Purpose: To present a series of patients with JIA uveitis treated with dexamethasone implant (Ozurdex®).

Methods: Retrospective chart review.

Results: Seventeen eyes of 12 patients (10 girls, mean age 12.5±6.7 years) with JIA uveitis received intravitreal Ozurdex®. Mean duration of: arthritis before starting treatment with Ozurdex was 49±35.6 (12-132) months; uveitis was 31±20.1 (12-72) months; follow-up was 11.6±13.2 (2-24) months. One month after injection, vision improved to 40.2±11 logMAR (p<0.001). Seven of 8 eyes that received Ozurdex for persistent iritis had resolution by clinical exam. Nine of 17 eyes had macular edema prior to injection with central retinal thickness of 437.6±96.2 µm that decreased to 342.4±79.3 µm (p<0.01) at one month. Twelve of 17 eyes received a second implant at 7.5±3.1 months after first injection.

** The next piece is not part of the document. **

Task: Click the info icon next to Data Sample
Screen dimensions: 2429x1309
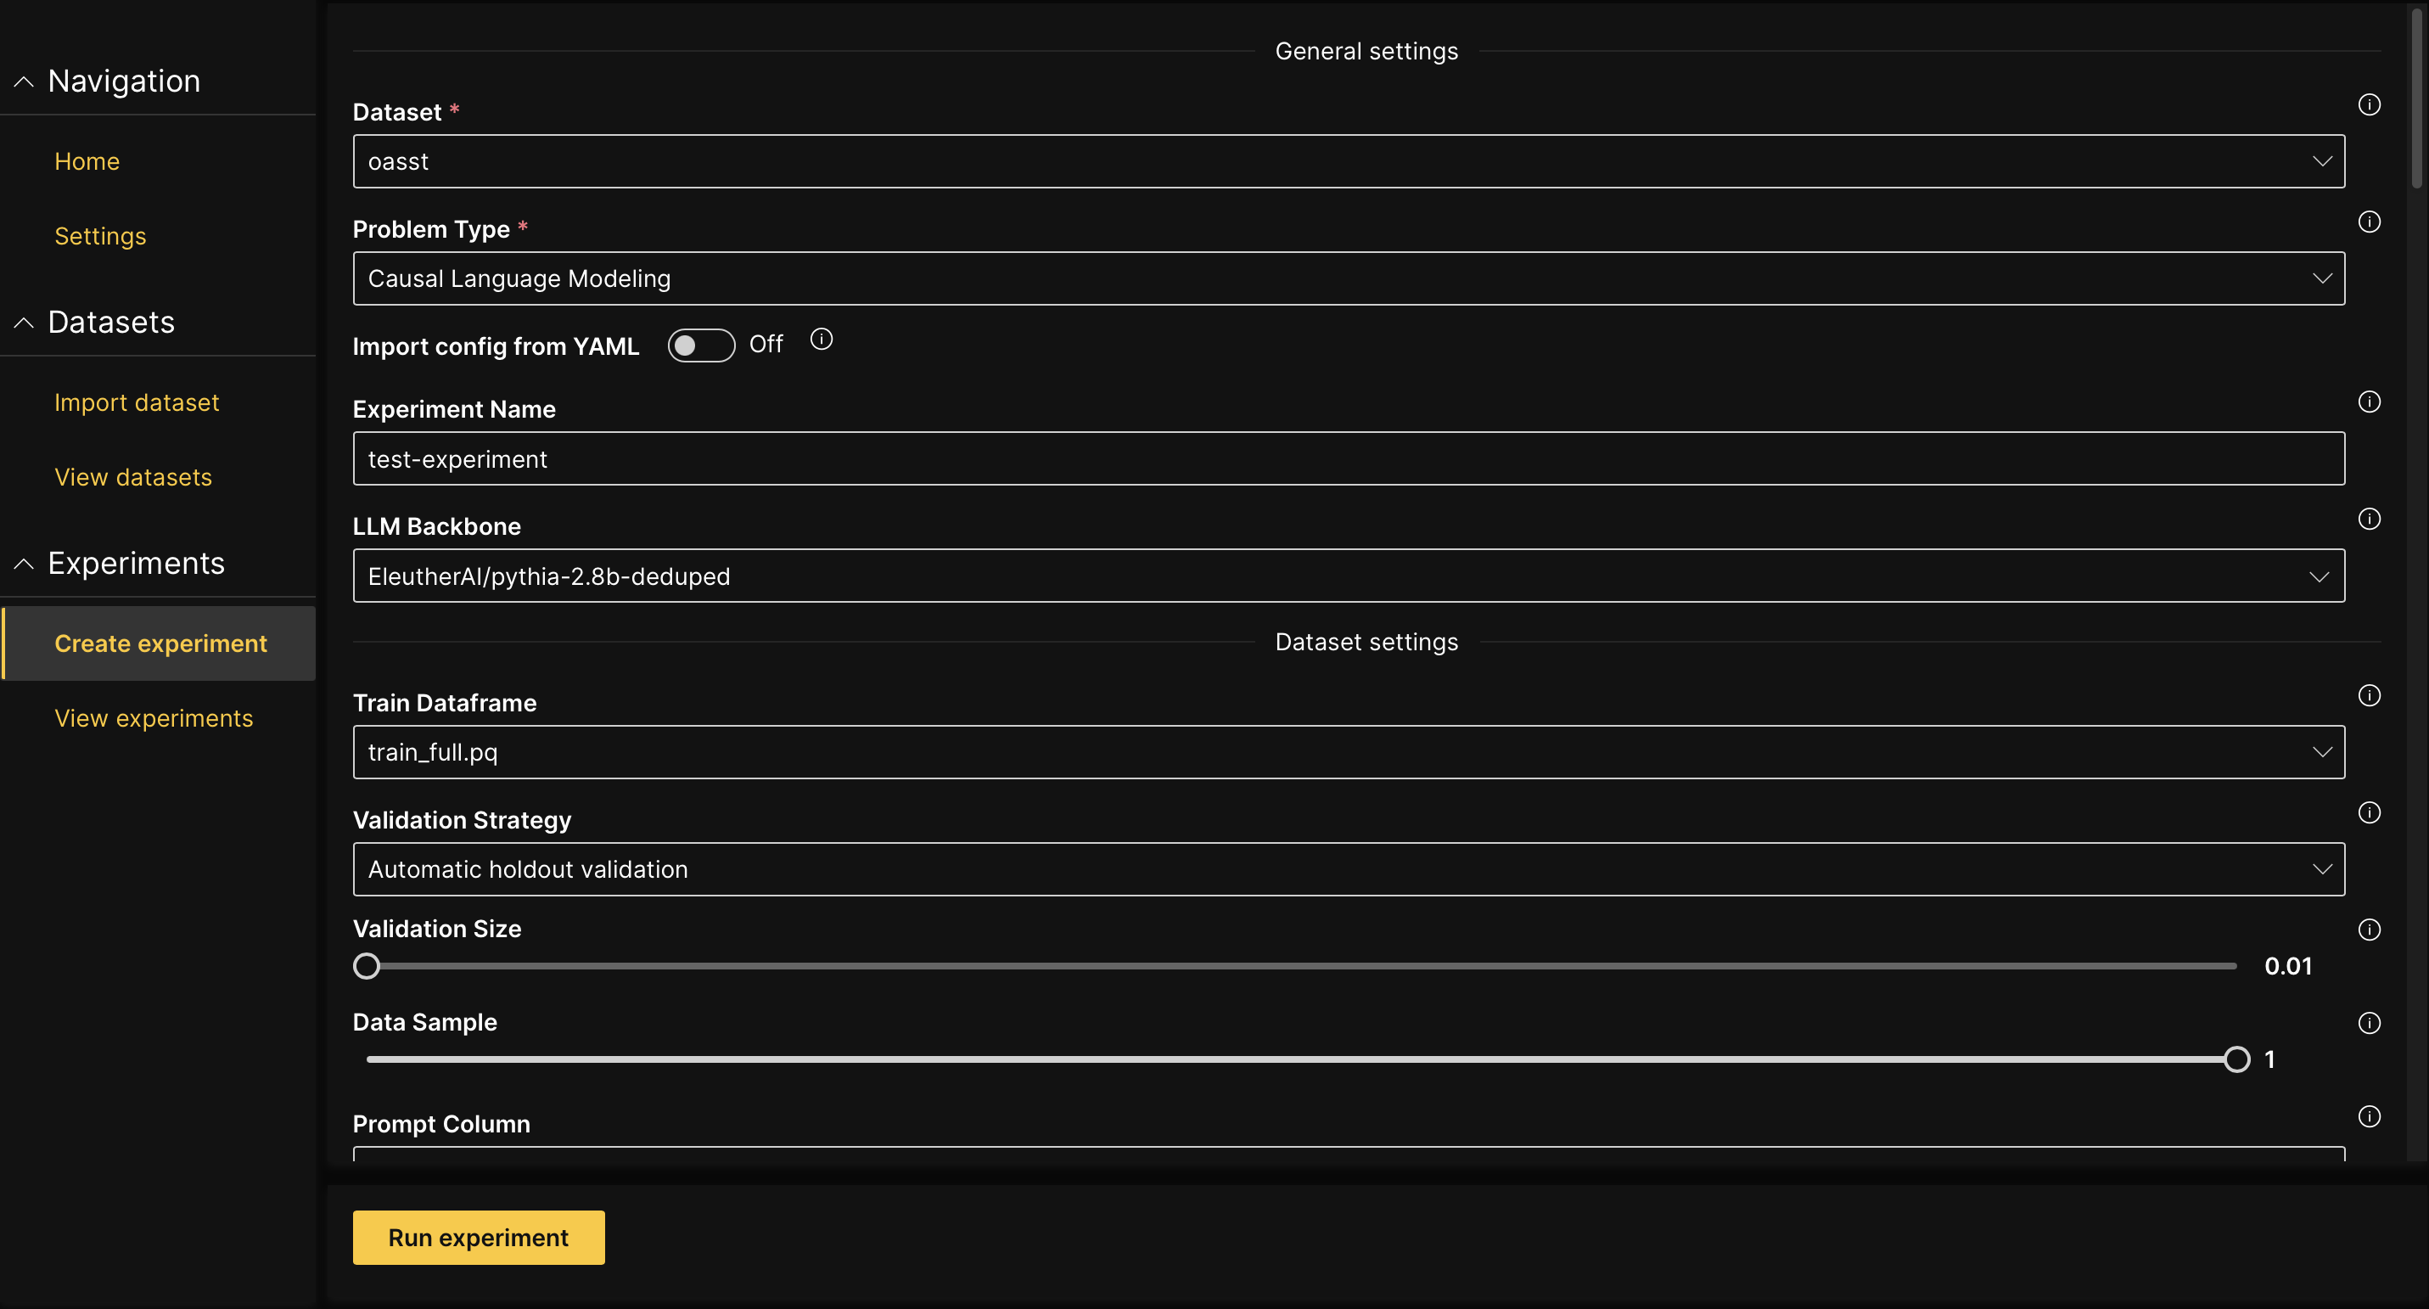Action: (x=2369, y=1023)
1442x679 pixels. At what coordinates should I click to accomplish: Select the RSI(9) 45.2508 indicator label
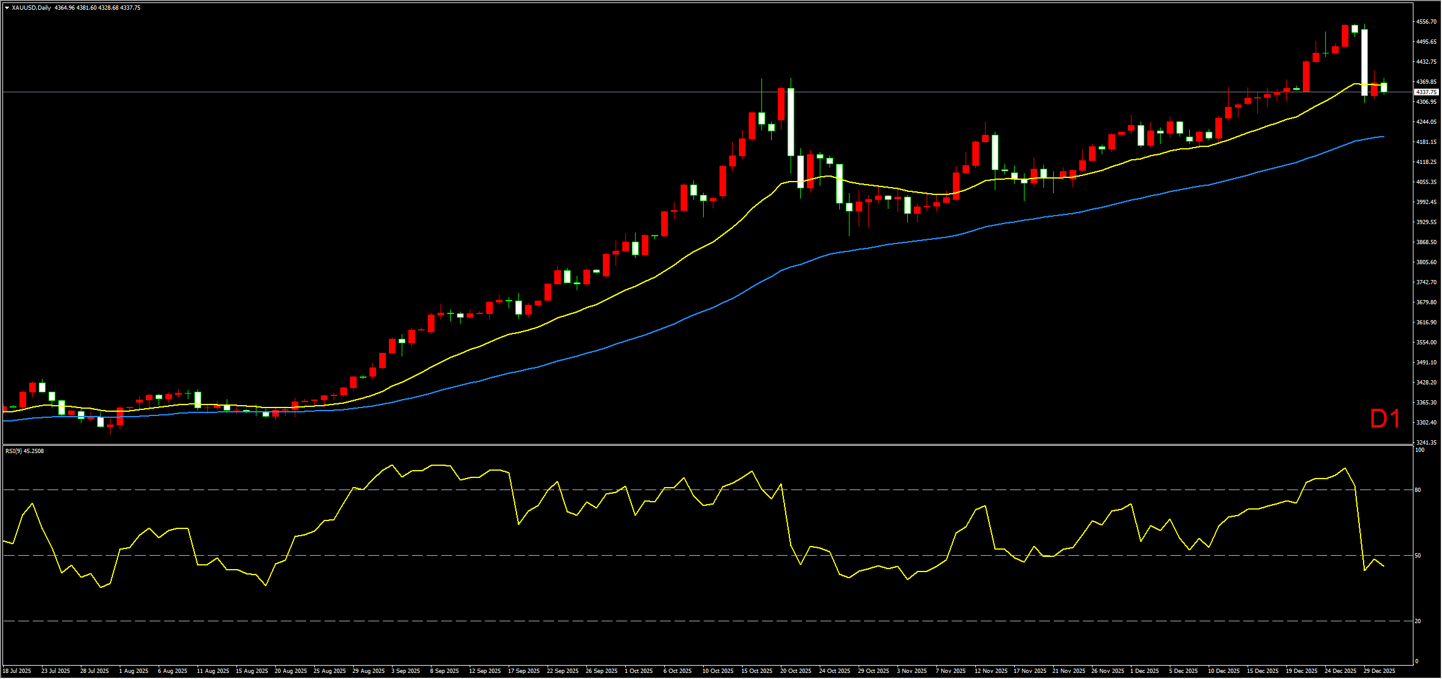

One month after second implant, iritis resolved in 11 eyes (91.6%), mean BCVA improved to 44.6±8.1 logMAR (p<0.01). Five of 12 eyes had macular edema at second injection with central retinal thickness of 399.8±59.8 µm that improved to 250.4±13.7 µm (p<0.01) in 4/5 eyes at one month. Five eyes received a third Ozurdex iimplant 7±4.6 months after second injection; of these 5 eyes, 4 had iritis and 1 had macular edema. One eye received a fourth injection 3 months after the third for iritis. Five of 17 eyes were pseudophakic prior to first injection. Of the remaining 12, 8 (66.6%) developed worsening posterior subcapsular cataract at a mean of 7.3±1.2 months after first implant. Three of these 8 eyes required cataract surgery 10.7±4.8 months from initial injection. Prior to Ozurdex injection, none of the 17 eyes was on anti-glaucoma therapy. After the first injection, 1 eye required therapy with maximum IOP of 25 mmHg. Mean IOP prior to first injection was 15 mmHg; at 1 month, 25 and at 3 months, 23. In the 12 eyes that received a second injection, mean IOP was 13.4±1.3 mmHg at the time of injection, 14.6±0.8 at 1 month and 15.3±1.1 at 3 months. None of the eyes receiving 3 or 4 injections developed IOP rises.

Conclusions: Our series suggests that Ozurdex can be effective in the treatment of JIA-associated uveitis and macular edema with few side effects.